- How to complete this task
Show the lines below where "computer" occurs.
....
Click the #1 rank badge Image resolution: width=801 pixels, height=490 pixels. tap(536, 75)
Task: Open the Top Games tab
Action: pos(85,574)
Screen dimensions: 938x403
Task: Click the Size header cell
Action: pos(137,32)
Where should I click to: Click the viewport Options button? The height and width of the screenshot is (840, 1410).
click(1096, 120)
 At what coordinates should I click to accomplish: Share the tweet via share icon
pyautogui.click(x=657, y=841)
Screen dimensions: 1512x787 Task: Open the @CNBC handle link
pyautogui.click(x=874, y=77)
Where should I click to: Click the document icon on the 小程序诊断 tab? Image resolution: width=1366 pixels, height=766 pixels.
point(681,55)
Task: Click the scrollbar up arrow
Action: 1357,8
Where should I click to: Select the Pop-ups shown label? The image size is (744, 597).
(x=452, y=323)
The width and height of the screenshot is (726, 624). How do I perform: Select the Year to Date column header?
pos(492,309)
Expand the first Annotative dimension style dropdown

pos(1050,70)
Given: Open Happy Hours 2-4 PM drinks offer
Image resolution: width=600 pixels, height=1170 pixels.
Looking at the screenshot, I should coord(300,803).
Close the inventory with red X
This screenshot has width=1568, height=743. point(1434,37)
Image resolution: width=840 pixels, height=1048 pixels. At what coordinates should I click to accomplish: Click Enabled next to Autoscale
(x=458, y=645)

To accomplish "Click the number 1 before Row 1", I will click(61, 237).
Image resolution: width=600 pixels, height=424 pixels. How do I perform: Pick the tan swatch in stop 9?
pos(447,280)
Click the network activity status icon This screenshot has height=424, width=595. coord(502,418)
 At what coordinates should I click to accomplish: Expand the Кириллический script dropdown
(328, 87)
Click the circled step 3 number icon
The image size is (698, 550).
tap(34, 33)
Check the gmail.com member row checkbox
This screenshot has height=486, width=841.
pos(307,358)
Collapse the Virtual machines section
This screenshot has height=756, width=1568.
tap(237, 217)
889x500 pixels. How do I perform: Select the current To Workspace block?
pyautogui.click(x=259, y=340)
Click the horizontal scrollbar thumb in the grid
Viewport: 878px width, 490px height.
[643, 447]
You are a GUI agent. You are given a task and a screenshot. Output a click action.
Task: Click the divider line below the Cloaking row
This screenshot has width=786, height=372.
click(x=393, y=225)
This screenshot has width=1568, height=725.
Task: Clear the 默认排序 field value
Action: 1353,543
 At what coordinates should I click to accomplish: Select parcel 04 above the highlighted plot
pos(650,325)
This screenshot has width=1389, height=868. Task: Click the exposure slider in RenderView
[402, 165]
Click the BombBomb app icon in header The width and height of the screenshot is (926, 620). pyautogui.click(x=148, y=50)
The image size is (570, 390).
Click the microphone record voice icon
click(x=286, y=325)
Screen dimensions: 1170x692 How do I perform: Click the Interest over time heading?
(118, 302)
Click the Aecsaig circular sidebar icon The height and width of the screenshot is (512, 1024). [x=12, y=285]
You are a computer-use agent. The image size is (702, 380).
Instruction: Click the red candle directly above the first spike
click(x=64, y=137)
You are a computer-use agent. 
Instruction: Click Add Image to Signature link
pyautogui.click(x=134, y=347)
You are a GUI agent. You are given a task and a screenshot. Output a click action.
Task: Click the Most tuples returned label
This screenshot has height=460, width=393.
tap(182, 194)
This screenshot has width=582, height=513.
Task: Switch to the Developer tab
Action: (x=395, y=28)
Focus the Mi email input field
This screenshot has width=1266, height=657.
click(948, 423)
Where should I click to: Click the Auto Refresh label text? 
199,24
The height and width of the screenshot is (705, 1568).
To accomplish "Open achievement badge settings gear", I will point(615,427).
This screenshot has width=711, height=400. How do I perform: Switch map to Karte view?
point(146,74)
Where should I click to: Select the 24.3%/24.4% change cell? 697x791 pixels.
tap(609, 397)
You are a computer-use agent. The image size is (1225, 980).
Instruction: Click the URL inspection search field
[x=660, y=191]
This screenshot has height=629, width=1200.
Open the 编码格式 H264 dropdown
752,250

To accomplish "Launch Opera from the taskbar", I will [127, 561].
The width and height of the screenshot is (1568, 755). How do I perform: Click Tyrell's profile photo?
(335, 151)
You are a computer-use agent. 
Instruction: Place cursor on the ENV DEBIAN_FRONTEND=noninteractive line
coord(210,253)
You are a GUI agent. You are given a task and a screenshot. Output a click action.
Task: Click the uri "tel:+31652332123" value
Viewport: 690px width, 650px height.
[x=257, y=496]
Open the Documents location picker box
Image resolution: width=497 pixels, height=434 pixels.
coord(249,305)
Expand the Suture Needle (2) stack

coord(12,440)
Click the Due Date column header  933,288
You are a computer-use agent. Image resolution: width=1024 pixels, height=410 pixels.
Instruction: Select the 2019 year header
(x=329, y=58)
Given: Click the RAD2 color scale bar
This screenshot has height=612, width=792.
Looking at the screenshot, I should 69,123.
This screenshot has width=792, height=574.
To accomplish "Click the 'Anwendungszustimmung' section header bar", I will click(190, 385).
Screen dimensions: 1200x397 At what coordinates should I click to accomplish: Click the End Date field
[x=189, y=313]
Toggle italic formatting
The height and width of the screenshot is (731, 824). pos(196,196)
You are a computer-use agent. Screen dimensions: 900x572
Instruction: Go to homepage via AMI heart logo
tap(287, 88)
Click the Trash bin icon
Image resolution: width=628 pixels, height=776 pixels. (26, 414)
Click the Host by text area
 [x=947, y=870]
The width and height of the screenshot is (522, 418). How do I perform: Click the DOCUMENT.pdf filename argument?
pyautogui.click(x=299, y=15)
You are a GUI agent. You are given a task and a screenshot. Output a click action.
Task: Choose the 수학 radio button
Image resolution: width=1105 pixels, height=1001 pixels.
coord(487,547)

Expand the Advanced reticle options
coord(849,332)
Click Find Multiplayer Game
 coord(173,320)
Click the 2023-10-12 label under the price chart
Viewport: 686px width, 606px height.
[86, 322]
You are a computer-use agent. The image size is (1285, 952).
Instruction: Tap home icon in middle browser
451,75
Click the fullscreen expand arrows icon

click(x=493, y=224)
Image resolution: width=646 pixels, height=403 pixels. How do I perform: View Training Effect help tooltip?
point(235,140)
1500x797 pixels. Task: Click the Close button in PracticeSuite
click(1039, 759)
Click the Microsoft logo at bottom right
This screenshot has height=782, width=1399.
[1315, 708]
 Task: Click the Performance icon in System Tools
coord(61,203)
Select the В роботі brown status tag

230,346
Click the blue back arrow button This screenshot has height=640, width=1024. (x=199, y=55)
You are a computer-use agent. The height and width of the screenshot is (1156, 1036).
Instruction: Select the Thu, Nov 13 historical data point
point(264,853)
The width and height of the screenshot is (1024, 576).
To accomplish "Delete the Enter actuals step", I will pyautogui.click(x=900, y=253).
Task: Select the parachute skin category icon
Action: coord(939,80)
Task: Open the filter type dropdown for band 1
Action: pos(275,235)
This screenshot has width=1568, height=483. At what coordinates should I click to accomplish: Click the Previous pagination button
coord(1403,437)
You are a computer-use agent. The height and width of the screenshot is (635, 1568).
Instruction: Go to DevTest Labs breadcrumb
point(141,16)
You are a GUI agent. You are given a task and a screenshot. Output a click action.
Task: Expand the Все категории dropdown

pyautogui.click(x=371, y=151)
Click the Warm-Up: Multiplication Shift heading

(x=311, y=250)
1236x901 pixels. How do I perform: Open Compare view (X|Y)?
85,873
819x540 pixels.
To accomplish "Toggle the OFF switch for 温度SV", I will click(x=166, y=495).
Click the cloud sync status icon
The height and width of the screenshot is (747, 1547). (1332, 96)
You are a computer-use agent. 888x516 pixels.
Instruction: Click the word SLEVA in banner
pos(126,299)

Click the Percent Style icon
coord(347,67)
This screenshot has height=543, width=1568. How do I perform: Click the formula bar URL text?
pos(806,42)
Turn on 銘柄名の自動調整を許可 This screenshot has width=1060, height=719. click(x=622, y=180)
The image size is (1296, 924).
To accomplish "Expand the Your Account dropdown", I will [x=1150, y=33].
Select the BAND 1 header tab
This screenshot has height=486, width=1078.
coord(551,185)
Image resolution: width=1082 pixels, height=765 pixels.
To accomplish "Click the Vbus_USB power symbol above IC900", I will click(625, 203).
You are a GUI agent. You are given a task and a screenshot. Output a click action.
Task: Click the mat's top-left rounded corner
....
- Result for this task
You are a computer-use agent. The image size is (702, 380).
You are a computer-use agent. 
You are a computer-use agent. The image size is (1225, 980).
You are a computer-use agent. 
You are a computer-use agent. Image resolution: width=1024 pixels, height=410 pixels.
You are a computer-use agent. Screen dimensions: 900x572
You are a computer-use agent. The image size is (1285, 952).
You are a computer-use agent. The height and width of the screenshot is (1156, 1036).
You are a computer-use agent. The height and width of the screenshot is (635, 1568).
You are a computer-use agent. 888x516 pixels.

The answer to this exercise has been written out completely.